Senator for South Australia
- In office 10 October 1944 – 27 September 1946
- Preceded by: Oliver Uppill
- Succeeded by: Fred Beerworth
- In office 22 February 1950 – 30 June 1968

Personal details
- Born: 16 September 1893 Oakbank, South Australia
- Died: 21 December 1977 (aged 84) Daw Park, South Australia
- Party: Liberal

Military service
- Allegiance: Australia
- Branch/service: Australian Imperial Force Second Australian Imperial Force
- Years of service: 1915–1919 1941–1942
- Rank: Major
- Unit: 18th Battery, 6th Field Artillery (1915–19) 13th Field Regiment (1941–42)
- Battles/wars: First World War Western Front; ; Second World War South West Pacific theatre; ;
- Awards: Military Cross Distinguished Conduct Medal Military Medal

= Ted Mattner =

Australian politician and soldier

Edward William Mattner, (16 September 1893 – 21 December 1977) was an Australian politician and soldier who served as a Senator for South Australia from 1944 to 1946 and 1950 to 1968. He was president of the Senate from 1951 to 1953.

- [Stored data entries]
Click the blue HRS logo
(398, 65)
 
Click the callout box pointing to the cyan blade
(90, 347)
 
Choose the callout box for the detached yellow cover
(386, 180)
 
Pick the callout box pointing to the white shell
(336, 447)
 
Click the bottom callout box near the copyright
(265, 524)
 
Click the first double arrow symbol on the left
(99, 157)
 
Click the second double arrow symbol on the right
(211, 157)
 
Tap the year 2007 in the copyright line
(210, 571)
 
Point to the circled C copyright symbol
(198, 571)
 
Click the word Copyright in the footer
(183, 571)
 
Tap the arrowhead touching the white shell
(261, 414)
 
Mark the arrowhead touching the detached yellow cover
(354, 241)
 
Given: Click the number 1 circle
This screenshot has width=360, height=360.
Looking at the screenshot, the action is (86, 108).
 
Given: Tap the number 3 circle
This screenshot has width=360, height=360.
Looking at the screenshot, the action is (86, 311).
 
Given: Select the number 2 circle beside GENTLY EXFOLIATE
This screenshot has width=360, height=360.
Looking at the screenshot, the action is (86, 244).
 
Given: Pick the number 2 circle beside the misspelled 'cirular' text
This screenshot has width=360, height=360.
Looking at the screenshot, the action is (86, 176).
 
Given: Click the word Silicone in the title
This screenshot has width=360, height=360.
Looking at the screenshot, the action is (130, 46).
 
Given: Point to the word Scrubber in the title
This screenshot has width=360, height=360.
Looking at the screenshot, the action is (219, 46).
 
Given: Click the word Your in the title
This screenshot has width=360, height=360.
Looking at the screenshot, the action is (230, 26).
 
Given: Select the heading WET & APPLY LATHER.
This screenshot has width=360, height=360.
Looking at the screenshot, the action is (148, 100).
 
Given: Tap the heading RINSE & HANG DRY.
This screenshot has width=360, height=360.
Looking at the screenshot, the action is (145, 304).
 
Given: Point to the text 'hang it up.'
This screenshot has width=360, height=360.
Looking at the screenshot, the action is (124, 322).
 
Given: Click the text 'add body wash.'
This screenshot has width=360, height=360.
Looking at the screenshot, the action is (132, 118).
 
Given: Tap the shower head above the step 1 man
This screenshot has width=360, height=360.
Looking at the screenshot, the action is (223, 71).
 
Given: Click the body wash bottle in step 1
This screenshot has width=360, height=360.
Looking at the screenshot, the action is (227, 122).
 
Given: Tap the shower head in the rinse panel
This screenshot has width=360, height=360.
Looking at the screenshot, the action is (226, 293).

- [WORK INSTRUCTIONS] List every award named in the text about Ted Mattner.

- [EXPECTED ANSWER] Military Cross, Distinguished Conduct Medal, Military Medal